- Khan, Muhammad;
- Shatla, Islam;
- Darden, Douglas;
- Neely, Joseph;
- Mir, Tanveer;
- Abideen Asad, Zain;
- Agarwal, Siddharth;
- Raina, Sameer;
- Balla, Sudarshan;
- Singh, Gagan;
- Srivatsa, Uma;
- Munir, Muhammad
BACKGROUND: Percutaneous left atrial appendage occlusion (LAAO) has proved to be a safer alternative for long-term anticoagulation; however, patients with a history of intracranial bleeding were excluded from large randomized clinical trials.
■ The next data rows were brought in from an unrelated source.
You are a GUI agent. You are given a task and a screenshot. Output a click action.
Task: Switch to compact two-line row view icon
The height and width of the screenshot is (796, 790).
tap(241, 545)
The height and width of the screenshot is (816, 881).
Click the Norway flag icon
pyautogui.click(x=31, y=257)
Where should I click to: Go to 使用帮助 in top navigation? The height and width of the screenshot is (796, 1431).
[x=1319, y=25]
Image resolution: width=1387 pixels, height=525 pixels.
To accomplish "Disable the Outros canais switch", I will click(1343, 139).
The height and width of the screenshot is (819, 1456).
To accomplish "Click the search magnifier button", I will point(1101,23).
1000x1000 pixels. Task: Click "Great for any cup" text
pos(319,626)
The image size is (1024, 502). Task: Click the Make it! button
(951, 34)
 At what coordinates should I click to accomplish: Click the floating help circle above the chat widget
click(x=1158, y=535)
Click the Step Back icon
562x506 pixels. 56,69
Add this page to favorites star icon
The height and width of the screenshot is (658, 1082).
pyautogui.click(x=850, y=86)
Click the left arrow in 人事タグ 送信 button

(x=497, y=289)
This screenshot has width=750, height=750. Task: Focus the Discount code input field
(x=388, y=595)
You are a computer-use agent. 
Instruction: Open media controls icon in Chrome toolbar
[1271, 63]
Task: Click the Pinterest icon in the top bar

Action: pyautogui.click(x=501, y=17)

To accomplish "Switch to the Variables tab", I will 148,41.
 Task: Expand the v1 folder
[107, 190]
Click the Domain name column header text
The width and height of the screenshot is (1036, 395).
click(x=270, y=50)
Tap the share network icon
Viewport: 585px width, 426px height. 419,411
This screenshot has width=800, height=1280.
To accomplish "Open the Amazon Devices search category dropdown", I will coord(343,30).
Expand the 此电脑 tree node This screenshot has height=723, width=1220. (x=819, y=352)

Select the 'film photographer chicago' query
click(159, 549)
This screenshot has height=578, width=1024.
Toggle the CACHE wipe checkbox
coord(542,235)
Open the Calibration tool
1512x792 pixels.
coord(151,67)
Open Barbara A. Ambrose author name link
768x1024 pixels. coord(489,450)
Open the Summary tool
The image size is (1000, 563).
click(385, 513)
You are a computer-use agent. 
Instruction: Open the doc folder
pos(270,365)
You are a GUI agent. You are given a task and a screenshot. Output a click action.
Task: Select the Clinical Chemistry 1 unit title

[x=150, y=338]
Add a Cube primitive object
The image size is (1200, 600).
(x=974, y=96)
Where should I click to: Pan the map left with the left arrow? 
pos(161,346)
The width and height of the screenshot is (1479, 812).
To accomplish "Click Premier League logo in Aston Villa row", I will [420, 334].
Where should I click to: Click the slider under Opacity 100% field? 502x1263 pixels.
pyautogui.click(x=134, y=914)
OBJECTIVE: The purpose of this study was to determine outcomes in atrial fibrillation (AF) patients with a history of intracranial bleeding undergoing percutaneous LAAO. METHODS: National Inpatient Sample and International Classification of Diseases, Tenth Revision, codes were used to identify patients with AF who underwent LAAO during the years 2016-2020. Patients were stratified based on a history of intracranial bleeding vs not. The outcomes assessed in our study included complications, in-hospital mortality, and resource utilization. RESULT: A total of 89,300 LAAO device implantations were studied. Approximately 565 implantations (0.6%) occurred in patients with a history of intracranial bleed. History of intracranial bleeding was associated with a higher prevalence of overall complications and in-patient mortality in crude analysis. In the multivariate model adjusted for potential confounders, intracranial bleeding was found to be independently associated with in-patient mortality (adjusted odds ratio [aOR] 4.27; 95% confidence interval [CI] 1.68-10.82); overall complications (aOR 1.74; 95% CI 1.36-2.24); prolonged length of stay (aOR 2.38; 95% CI 1.95-2.92); and increased cost of hospitalization (aOR 1.28; 95% CI 1.08-1.52) after percutaneous LAAO device implantation. CONCLUSION: A history of intracranial bleeding was associated with adverse outcomes after percutaneous LAAO. These data, if proven in a large randomized study, can have important clinical consequences in terms of patient selection for LAAO devices.